═══ Exercise data ═══

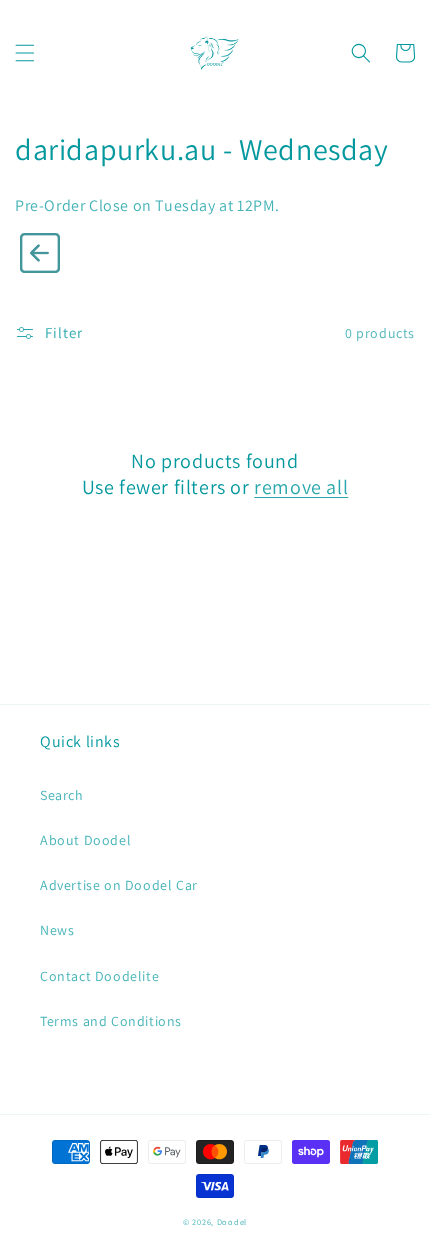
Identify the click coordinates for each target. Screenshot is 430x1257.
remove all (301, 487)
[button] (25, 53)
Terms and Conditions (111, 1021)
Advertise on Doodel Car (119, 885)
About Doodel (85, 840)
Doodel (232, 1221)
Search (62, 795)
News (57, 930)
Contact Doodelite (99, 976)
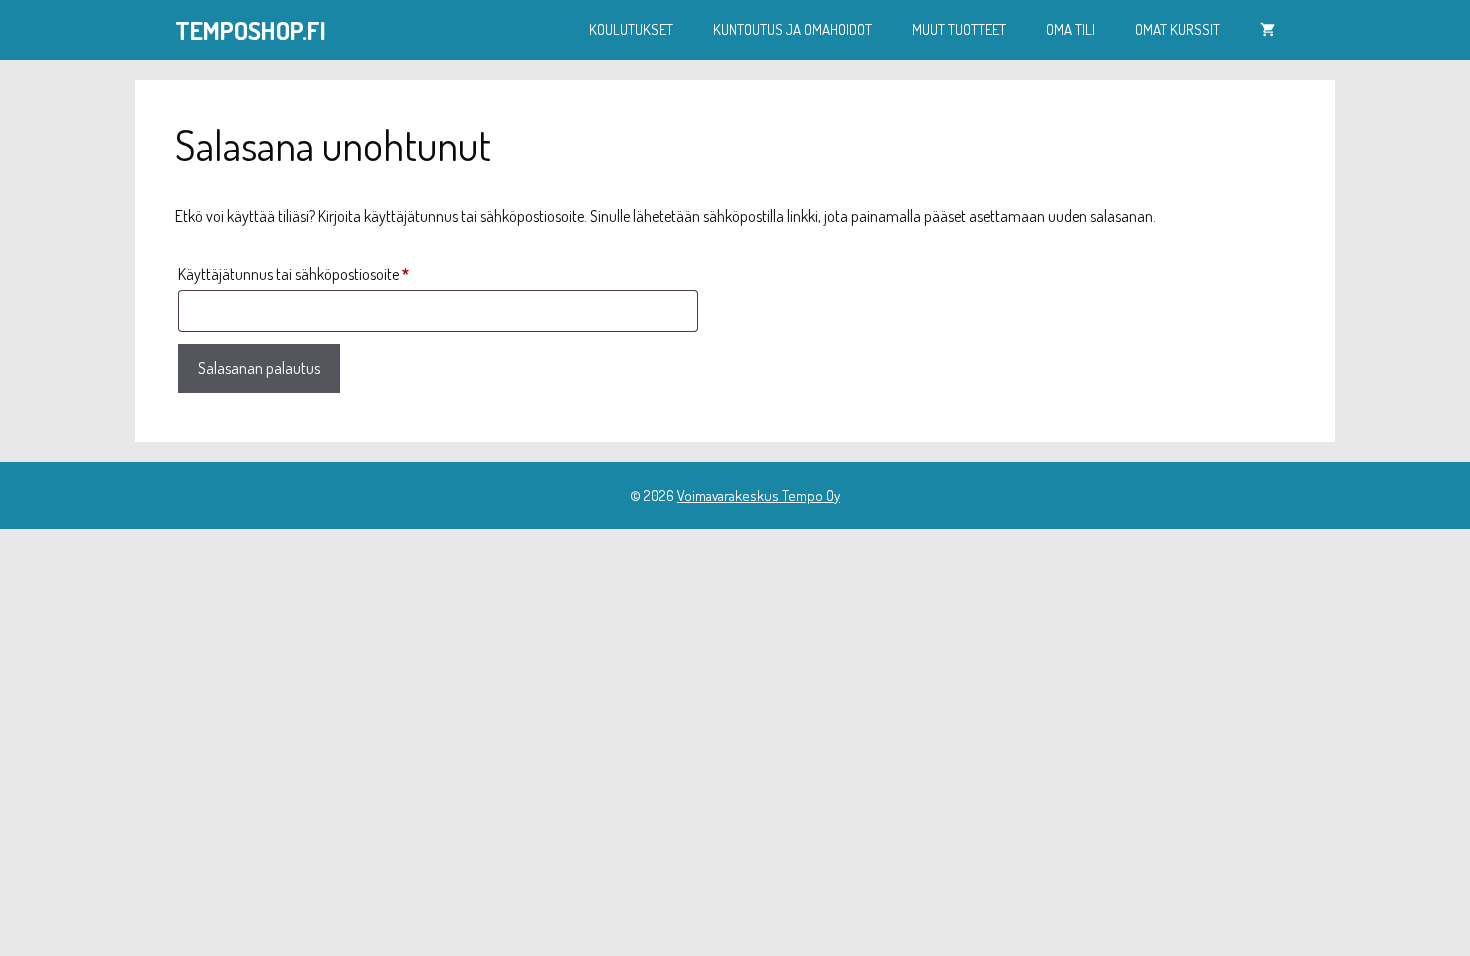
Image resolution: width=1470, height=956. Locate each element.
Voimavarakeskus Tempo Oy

═══

Task requirements: Take each line from the records and copy it unchanged, leaving images out.

Answer box:
Identify the click coordinates for each target. Screenshot is 430x1257.
remove all (301, 487)
[button] (25, 53)
Terms and Conditions (111, 1021)
Advertise on Doodel Car (119, 885)
About Doodel (85, 840)
Doodel (232, 1221)
Search (62, 795)
News (57, 930)
Contact Doodelite (99, 976)
Image resolution: width=1470, height=956. Locate each element.
Voimavarakeskus Tempo Oy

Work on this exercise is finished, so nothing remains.